Going ‘glo-cal’–Royston Ford, Cunningham Lindsey

However, the need to be ‘glo-cal’ is vital to the effective delivery of a global risk and insurance programme – adapting it to meet the specific needs and expectations of customers in new territories, and ensuring the compliance of operations with local regulatory and legal requirements. This need for a local solution is as vital in the provision of loss adjusting as in any other part of the programme.

We accept that the true worth of an insurance contract is only discovered when a claim is made, and that is never truer than in the case of the local insurance contract in a global programme. If a business contracted with suppliers on particular terms in Country A, it would never imagine for a moment that the same contracts could be deployed without amendment in Country B. However, this is a common misconception in relation to claim handling protocols between different jurisdictions in the global risk programme and one that can lead to mayhem, gross additional cost and even regulatory or criminal penalties being incurred by the local business unit or by the fronting partner(s).

hide

Real life example

Take, for example, this real-life case: a global manufacturer of consumer electronic equipment had a global risk programme that was regionally devolved to match its operational footprint. The EMEA business was expanding east beyond Europe, requiring the global carrier to seek new partnerships with fronting insurers in territories with complex regulatory requirements. As it was possible to reinsure 99% of the local risk, the global programme carrier (with the backing of the local carrier) wrote a local policy on the same terms as the original with full claims control resting with the reinsurer.

The manufacturer reported a series of inland cargo claims to its global carrier, who appointed overseas expert adjusters to investigate the losses and to report back to them.

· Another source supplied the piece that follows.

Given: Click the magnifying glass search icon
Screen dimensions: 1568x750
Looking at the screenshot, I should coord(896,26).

In due course, the carrier made a settlement decision and attempted to pay its client. Only at this time was it appreciated by all parties that exchange and accounting regulations in the territory concerned were such that the manufacturer could not simply remit cash to its local business and that the non-admitted global carrier could not pay the claim directly, as to do so would be unlawful.

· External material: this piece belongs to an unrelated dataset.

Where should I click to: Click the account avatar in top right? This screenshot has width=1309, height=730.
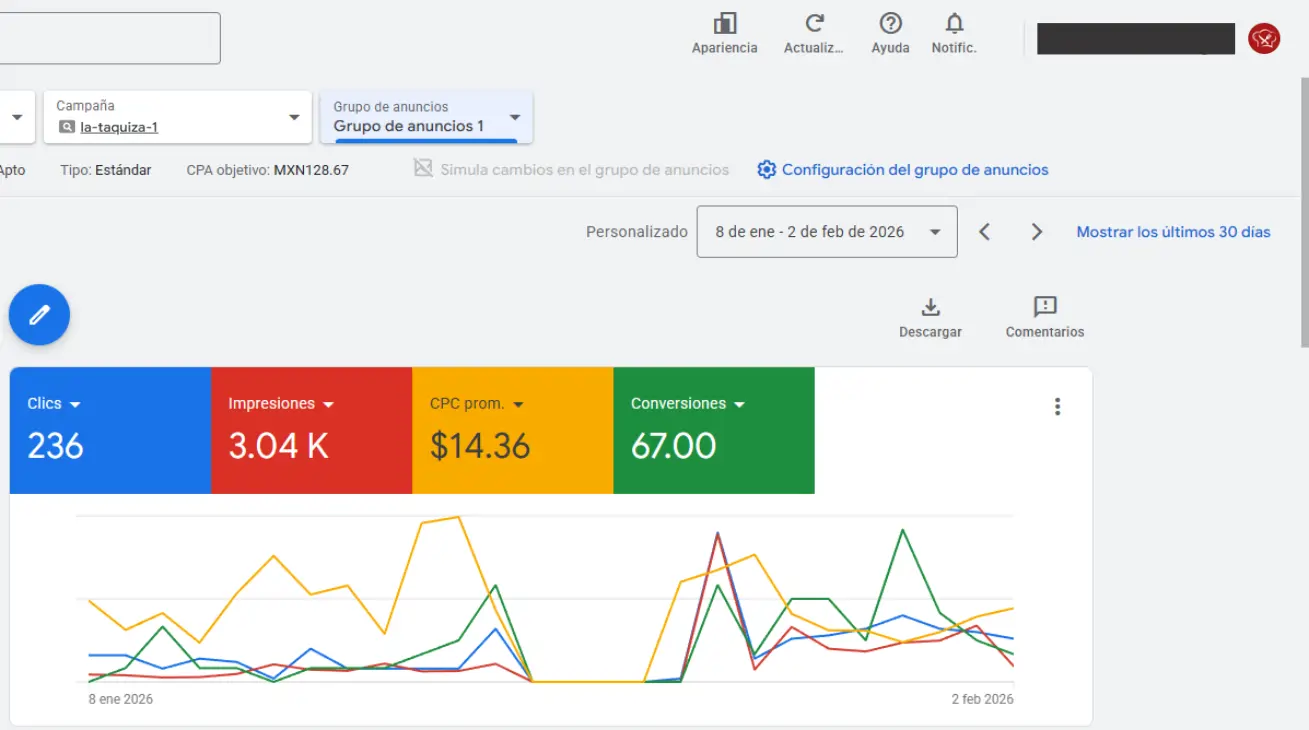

So, somewhat belatedly, attention was turned to the local policy and carrier. This revealed an even greater level of complexity. Some of the key issues included:

  • An unauthorised foreign adjuster had conducted the investigation of the losses and his reports could not be presented to the local carrier.
  • Local law required the presentation, with the claim, of original or notarised original copies of key documents, but these had not been secured during the investigation.
  • The original transit policy provided a basis of valuation on the goods of Cost plus, an uplift of 30%.This is a normal commercial provision in Western Europe to allow for extraneous costs and overheads, but one that was prohibited by local law.

Taken together, these points represented a perfect storm of an unenforceable policy, some un-presentable claims and the fronting partner unable (however willing they were to help) to offer any mitigation because settlement by them without full underwriting and claims compliance would be in contravention of local regulations and would result in enforcement or punitive proceedings.

The solution to the problem was to do – rather late in the day – that which should have been done at the outset. The global carrier appointed a global loss adjuster with a local admitted operation to sit down with the local carrier and investigate the losses from scratch, in accordance with local law and practice, leading to proper settlement of the claims.

Painful process

What emerged from the painful process of setting up a local insurance programme after the loss was that an early dialogue with the local carrier and loss adjuster would have led to solutions to all the issues experienced. The policy basis of valuation was amended to include specific costs that could be documented, with an uplift that was permissible in local regulations. It also transpired that local regulation allowed insurers to opt out of the requirement for original documents or notarised copies: a clause simply had to be added to the local wording.

The local adjuster was written, from first notification, into the local claims handling protocol and was able to guarantee a fully compliant response to all local claims that was, with the support of its own global business, fully transparent to both the local and the global carrier.

In conclusion, the right local risk and claims partners are crucial to the local deployment of a global risk programme. In the area of loss adjusting, the regulatory considerations for international loss adjusting firms working in foreign jurisdictions is a key issue. Where there is the need for a local license for the adjuster, the penalties of non-compliance are very serious – not just for the adjusters, but actually the insurers who engage them are at far greater risk.

There are now fines for insurers who use adjusters that do not have licenses and the insurer can’t use the evidence of an unlicensed loss adjuster in court. So, the core principles of the global risk strategy are right for a global business, but each territory needs to be a bespoke and finely tuned component of the whole.